La prima fiducia non si scorda mai. Dopo più di tre mesi dal suo insediamento, anche per il governo Conte è arrivato il governo di ricorrere allo strumento più forte per risolvere i problemi parlamentari.

LA SCELTA DI BLINDARE l’esame del decreto legge Milleproroghe ha fatto però insorgere le opposizioni, in particolare quel Pd che nella scorsa legislatura ha usato la fiducia con tutt’altro che parsimonia.

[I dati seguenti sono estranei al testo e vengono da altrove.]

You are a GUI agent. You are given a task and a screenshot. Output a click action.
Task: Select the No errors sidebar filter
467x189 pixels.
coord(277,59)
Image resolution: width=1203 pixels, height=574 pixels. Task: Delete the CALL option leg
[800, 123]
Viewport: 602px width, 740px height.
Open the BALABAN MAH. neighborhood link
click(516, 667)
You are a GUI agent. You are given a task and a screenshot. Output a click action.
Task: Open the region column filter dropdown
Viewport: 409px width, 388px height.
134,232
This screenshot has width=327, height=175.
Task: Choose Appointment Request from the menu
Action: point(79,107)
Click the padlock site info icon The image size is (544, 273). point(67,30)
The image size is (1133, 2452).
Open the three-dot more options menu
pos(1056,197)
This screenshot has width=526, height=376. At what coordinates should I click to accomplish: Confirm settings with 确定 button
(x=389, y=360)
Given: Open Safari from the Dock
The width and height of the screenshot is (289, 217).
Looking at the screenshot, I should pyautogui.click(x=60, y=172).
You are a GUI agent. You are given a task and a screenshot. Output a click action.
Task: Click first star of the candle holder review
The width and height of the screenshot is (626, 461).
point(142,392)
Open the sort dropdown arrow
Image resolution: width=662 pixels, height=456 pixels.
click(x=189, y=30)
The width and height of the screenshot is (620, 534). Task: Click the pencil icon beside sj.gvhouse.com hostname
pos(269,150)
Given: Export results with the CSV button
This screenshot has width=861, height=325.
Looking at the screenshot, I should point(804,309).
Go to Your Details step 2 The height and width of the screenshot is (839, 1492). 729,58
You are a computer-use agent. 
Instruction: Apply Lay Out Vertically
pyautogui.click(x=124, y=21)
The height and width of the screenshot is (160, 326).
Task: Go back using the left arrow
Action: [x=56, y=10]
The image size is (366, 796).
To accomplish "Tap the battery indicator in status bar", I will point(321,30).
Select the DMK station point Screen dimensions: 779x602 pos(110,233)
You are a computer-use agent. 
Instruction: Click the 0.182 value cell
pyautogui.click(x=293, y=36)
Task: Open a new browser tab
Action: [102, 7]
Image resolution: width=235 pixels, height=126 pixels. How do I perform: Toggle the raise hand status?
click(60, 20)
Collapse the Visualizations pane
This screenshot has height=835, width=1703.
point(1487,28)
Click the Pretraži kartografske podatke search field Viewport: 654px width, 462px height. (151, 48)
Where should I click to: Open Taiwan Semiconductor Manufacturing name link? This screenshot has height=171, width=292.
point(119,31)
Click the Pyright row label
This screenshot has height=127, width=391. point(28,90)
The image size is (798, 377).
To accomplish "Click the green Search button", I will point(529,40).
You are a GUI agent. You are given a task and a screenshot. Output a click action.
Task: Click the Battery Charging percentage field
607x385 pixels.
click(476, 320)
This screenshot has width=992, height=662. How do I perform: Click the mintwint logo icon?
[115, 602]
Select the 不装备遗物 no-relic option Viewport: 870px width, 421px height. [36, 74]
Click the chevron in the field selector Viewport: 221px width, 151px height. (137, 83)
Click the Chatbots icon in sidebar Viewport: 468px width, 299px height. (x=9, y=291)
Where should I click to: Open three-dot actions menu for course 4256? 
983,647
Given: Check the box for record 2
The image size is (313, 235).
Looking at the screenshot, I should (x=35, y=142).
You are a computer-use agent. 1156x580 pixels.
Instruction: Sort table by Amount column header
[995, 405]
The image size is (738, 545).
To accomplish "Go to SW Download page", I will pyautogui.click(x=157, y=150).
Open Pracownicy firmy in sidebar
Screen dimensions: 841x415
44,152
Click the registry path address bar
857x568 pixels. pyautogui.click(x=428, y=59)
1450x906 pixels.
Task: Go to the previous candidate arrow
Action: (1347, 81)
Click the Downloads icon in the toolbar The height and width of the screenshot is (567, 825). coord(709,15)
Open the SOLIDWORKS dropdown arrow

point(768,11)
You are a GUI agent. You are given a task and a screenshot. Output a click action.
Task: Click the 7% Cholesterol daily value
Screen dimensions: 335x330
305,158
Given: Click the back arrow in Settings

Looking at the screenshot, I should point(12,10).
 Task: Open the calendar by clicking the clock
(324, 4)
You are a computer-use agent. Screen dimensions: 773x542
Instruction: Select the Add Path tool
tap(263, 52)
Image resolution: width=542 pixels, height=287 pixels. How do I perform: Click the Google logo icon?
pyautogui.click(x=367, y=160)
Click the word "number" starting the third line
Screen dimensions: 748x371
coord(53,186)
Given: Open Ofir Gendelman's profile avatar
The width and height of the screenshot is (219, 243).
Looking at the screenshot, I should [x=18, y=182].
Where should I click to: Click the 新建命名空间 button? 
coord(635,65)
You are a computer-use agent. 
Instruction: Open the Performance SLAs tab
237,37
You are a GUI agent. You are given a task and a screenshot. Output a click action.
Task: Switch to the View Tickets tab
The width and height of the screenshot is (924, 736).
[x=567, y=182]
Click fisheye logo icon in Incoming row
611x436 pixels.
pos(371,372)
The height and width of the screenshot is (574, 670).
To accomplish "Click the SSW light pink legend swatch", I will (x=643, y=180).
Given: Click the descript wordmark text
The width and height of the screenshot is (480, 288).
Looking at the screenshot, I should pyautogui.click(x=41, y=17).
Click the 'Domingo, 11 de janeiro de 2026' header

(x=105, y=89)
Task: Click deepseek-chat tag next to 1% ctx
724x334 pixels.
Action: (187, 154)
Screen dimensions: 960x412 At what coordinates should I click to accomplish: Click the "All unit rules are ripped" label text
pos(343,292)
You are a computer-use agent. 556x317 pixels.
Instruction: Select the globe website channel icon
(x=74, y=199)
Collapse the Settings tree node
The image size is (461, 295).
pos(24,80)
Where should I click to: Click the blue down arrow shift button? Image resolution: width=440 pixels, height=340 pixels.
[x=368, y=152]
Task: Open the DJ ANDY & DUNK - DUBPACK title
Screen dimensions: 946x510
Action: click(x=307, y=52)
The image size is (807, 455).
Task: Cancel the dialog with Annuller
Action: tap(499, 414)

I parlamentari Dem ieri però hanno deciso di occupare l’aula di Montecitorio per protesta attaccando non solo il governo, ma anche la presidenza della Camera, accusata di «atto eversivo».

Proteste che il ministro per i Rapporti con il Parlamento Riccardo Fraccaro sono solo «strumentali» di fronte a una scelta del governo del tutto «legittima».

Il rischio ostruzionismo, in nome del quale maggioranza e governo, hanno deciso prima di utilizzare la cosiddetta «tagliola» – vale a dire la chiusura anticipata della discussione generale – e poi di interrompere l’esame del testo con la richiesta di fiducia, viene però solo procrastinato: la contrapposizione fra le forze politiche non ha consentito di raggiungere un’intesa in conferenza dei capigruppo a Montecitorio sul timing per il voto finale e gli ordini del giorno e così, al momento, si profila la prima maratona notturna della legislatura.

AL CENTRO DELLO SCONTRO si intrecciano questioni di metodo e merito. Dopo la battaglia sui vaccini, finita con la proroga dell’autocertificazione e dunque il rinvio di una scelta strutturale su un tema delicato che interessa le famiglie italiane, l’attenzione dentro e fuori dalle aule parlamentari si è spostata sul taglio da oltre un miliardo alle periferie.
Il presidente del Consiglio Giuseppe Conte in persona si è impegnato a ripristinare i fondi ma l’accordo raggiunto martedì con l’Anci non è stato recepito nel decreto legge: una strategia che se ha messo in stand by i comuni non ha convinto le forze di opposizione e i Dem in particolare che hanno continuato a chiedere un intervento immediato per sanare la sforbiciata alle finanze degli enti locali.

SU ENTRAMBI I TEMI poi da giorni si registrano mal di pancia anche dentro i partiti di governo e proprio la necessità di sanare le crepe tra Lega e M5s è una delle ragioni che ha portato l’esecutivo a blindare l’esame del decreto legge.

Ma nel mirino del Pd, sulla cui linea parte del gruppo parlamentare è però critico, finisce anche la scelta del governo di utilizzare una fiducia autorizzata dal Consiglio dei ministri a fine luglio, il giorno prima che il provvedimento venisse pubblicato in Gazzetta ufficiale. Un gesto che viene considerato da Matteo Renzi – uno che di fiducie se ne intende avendone chieste ben 66 col suo governo, record assoluto – la cartina tornasole della «cialtronaggine» dei gialloverdi che «fanno carta straccia – prosegue Alessia Morani, sempre del Pd – delle regole democratiche».

E PER QUESTO I DEM in aula hanno chiesto anche una parola di chiarezza da parte del presidente della Camera Roberto Fico. Il numero uno di Montecitorio, che tra l’altro non ha seguito in prima persona l’andamento dei lavori perchè impegnato con la commemorazione di Oscar Luigi Scalfato, fa però sapere di essere convinto che la questione non interpelli il parlamento e che attenga dunque alle scelte politiche del governo.

EFFETTO COLLATERALE MOLTO nocivo della scelta della fiducia riguarda il mondo della scuola. In questo modo non verrà discusso l’emendamento che riapriva le Graduatorie ad esaurimento (Gae). Per Stefano Fassina (Leu) «il governo con la fiducia impedisce la discussione sull’emendamento per la salvaguardia delle insegnanti Diplomate Magistrali prima dell’anno scolastico 2001/02 e delle altre aeree di insegnanti assunti o inseriti con riserva nelle Graduatorie a esaurimento».